Diese Aussage muss ich wohl teilweise revidieren. Laut Finanztip wird auch bei einer kleinen Anwartschaft bei einer Rückkehr, der Beitrag anhand des neuen Eintrittsalters berechnet - allerdings unter berücksichtigung der bisher angesammelten Rückstellungen.
Aber ich habe auch schon oft gelesen, dass nur bei der der großen Anwartschaft das Einstiegsalter gesichert wird.

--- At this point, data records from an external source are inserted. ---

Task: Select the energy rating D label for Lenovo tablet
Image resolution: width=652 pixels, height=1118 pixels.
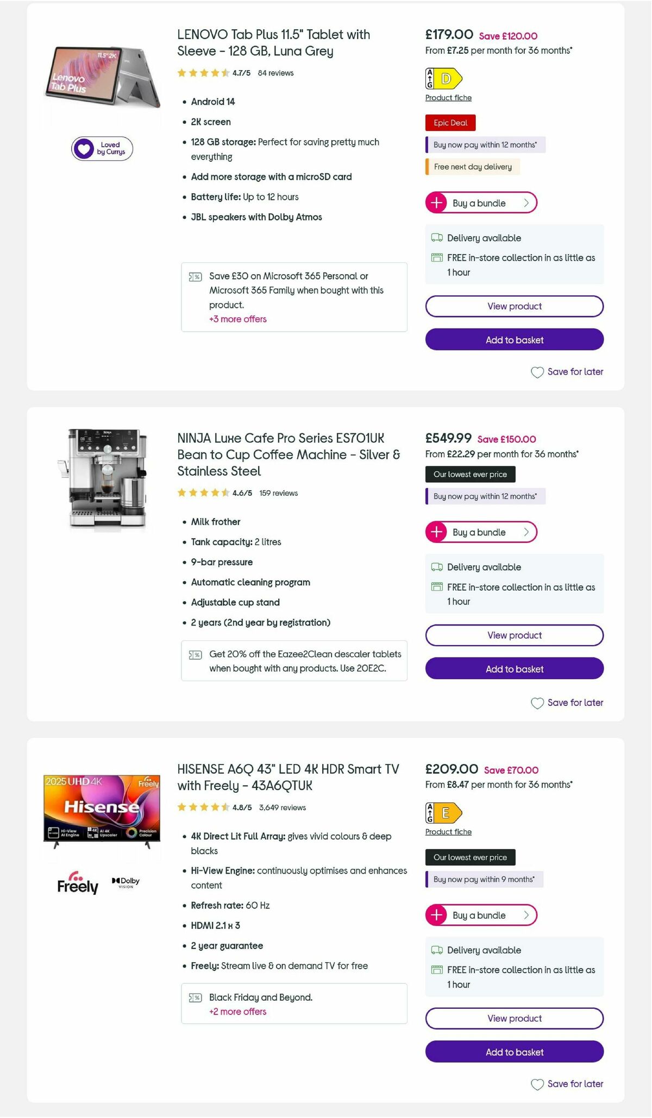Action: pos(443,78)
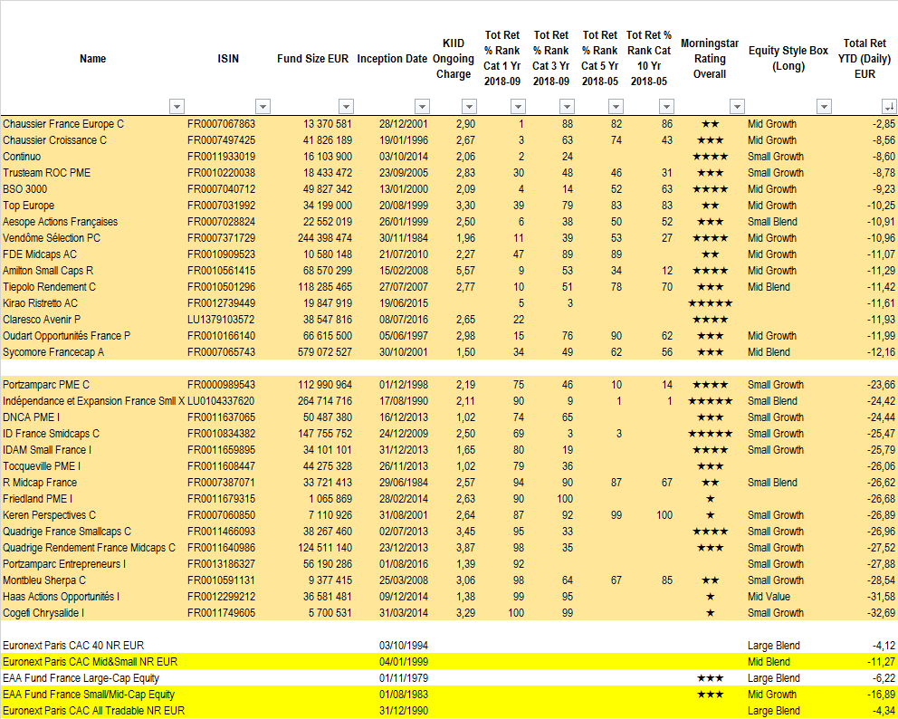Click the Sycomore Francecap A fund name
The image size is (898, 719).
click(53, 352)
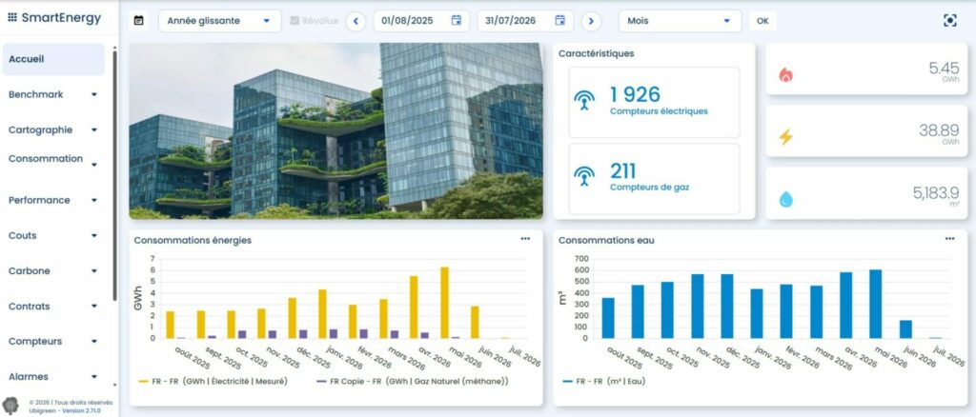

Das ist somit Richtig, da man ja "später wieder einsteigt" und die Kalkulation natürlich nicht mehr stimmt. Die Kalkulation ist ja eigentlich darauf auslegt, dass man lebenslang ohne Unterbrechung den Beitrag zahlt und auch die entsprechenden Leistungen erhält. Da muss dann bei einem wiedereinstieg wohl zumindest Teile davon, wie beispielsweise die Altersrückstellungen, ausgeglichen werden.
Daher wird bei einer kleinen Anwartschaft das Einstiegsalter neu gesetzt.
dass dann alle gebildeten Altersrückstellungen weg sind und dass man wie ein Neukunde nur ohne Gesundheitsprüfung behandelt wird?
Nein die Altersrückstellungen sind auch in diesem Kontext wohl bei einer kleinen Anwartschaft nicht weg. Diese bleiben wohldabei weiterhin erhalten solange die Anwartschaft läuft und werden dann bei einem Wiedereinstieg mit Berücksichtigt bei dem neuen Einstiegsalter.
Keine Gewähr, da Laie - aber soweit plausibel für mich.